= Gia Kuan =

Fashion and arts publicist

Gia Kuan (關歆; born September 23, 1986) is a New Zealand-Taiwanese entrepreneur, publicist and creative consultant, known for her new wave approach to public relations, as well as the intersection between art and fashion in her work. She is the founder of Gia Kuan Consulting, a boutique communications and public relations agency located in Manhattan, New York City. New York Magazine has called Kuan a "downtown press maven".

== Early life and education ==
Kuan was born in Taipei, Taiwan, and raised between Santo Domingo, Dominican Republic and Auckland, New Zealand.

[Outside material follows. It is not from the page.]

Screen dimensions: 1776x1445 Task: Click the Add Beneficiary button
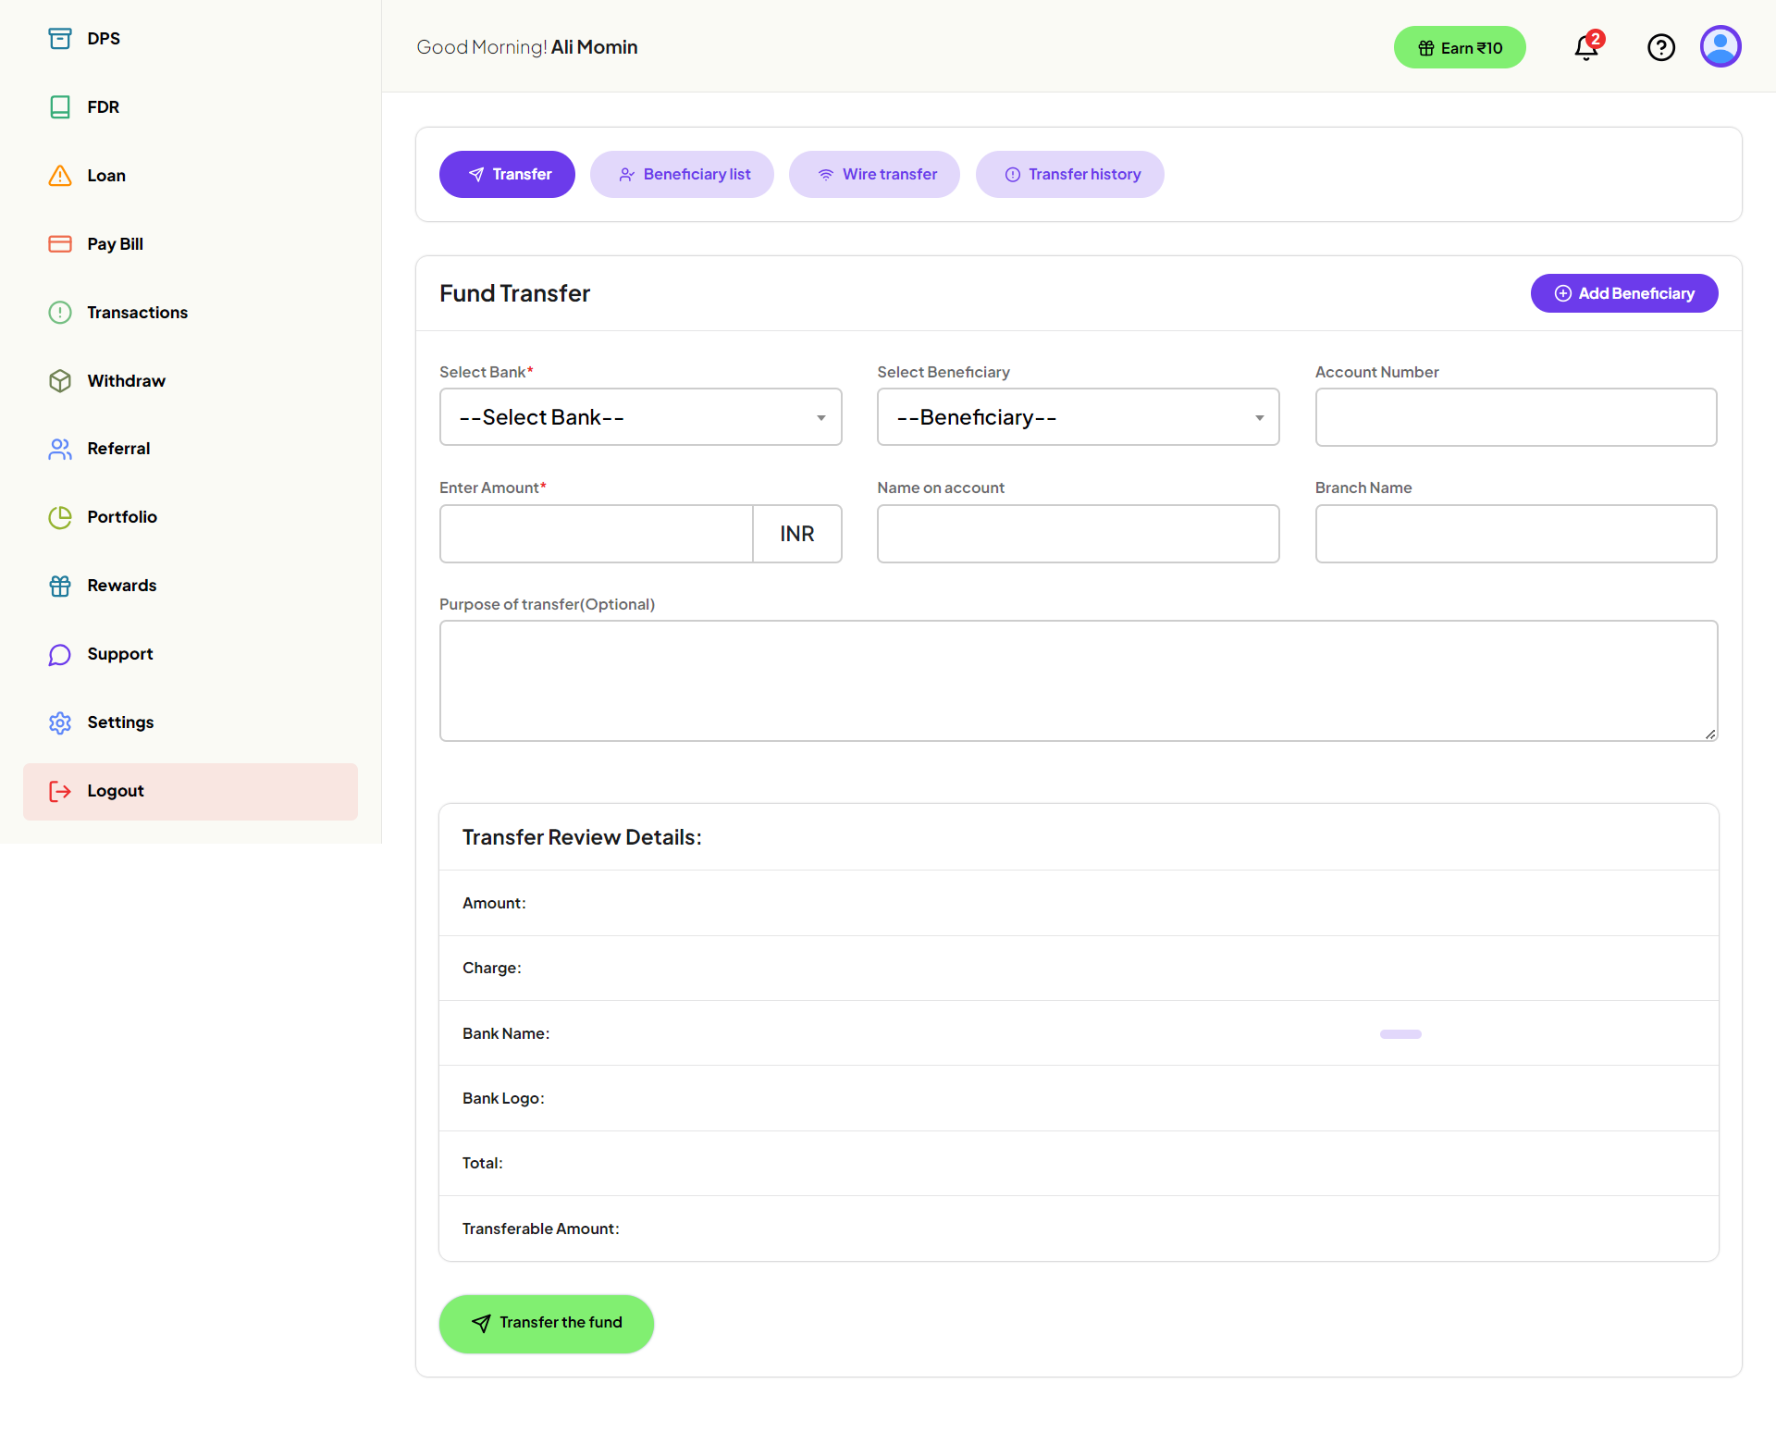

After high school, she moved to Australia and studied Law, Communications and Art History at the University of Melbourne. During her time at Trinity College, Kuan juggled various jobs, including a promoter, hostess and an events organizer for nightclubs. She later attributed her communications and events management approach to her formative training in nightlife. In 2010, Kuan moved to New York and graduated with a second degree in Fashion Marketing at Parsons the New School for Design.

== Career ==
Kuan began her career in New York at Comme des Garcons, Dover Street Market, and public relations agency Nadine Johnson, heading the Arts and Culture department. In 2019, she became independent and established her namesake consultancy.

Kuan is recognized for her impact on the fashion industry, through her firm's representation of independent designers and democratization of fashion shows. Kuan has cited that she is heavily influenced by underground subcultures in her various upbringings, her work largely emphasizes on identity, gender and diversity representation in brands.

Kuan's portfolio includes her work with Liberian-American designer Telfar Clemens, Puppets and Puppets by artist Carly Mark, PRISCAVera, Fear of God by Jerry Lorenzo, and Barragan, and Kim Shui.

Kuan has been noted as a key figure shaping the fashion scene in New York City, through her approachability and unconventional ways of storytelling.

New York Magazine described Kuan as "Taking Over The NYC Fashion and Art Scene". She was dubbed by Document Journal as "New York's star publicist" and the "PR powerhouse behind New York's fashion renaissance".

In 2020, Kuan was featured as one of the new wave of fashion PR professionals in Vogues September issue, with subject matters focusing on industry advocacy and change.

In 2020, Kuan was spotlighted in Wallet Magazines cover story, which also featured conversations with Pierre Rougier, the founder of PR Consulting.

== Personal life ==
In 2019, Kuan was included in PAPER Predictions, Paper magazine's annual list of 100 influential people taking over the creative scene.

In 2019, Kuan also co-founded the New York-based art gallery Whaam! alongside her long-time partner Anatoly Kirichenko.

In her personal life, Kuan is known for her bold fashion style, hair colors and nail art. She currently lives in Manhattan, New York.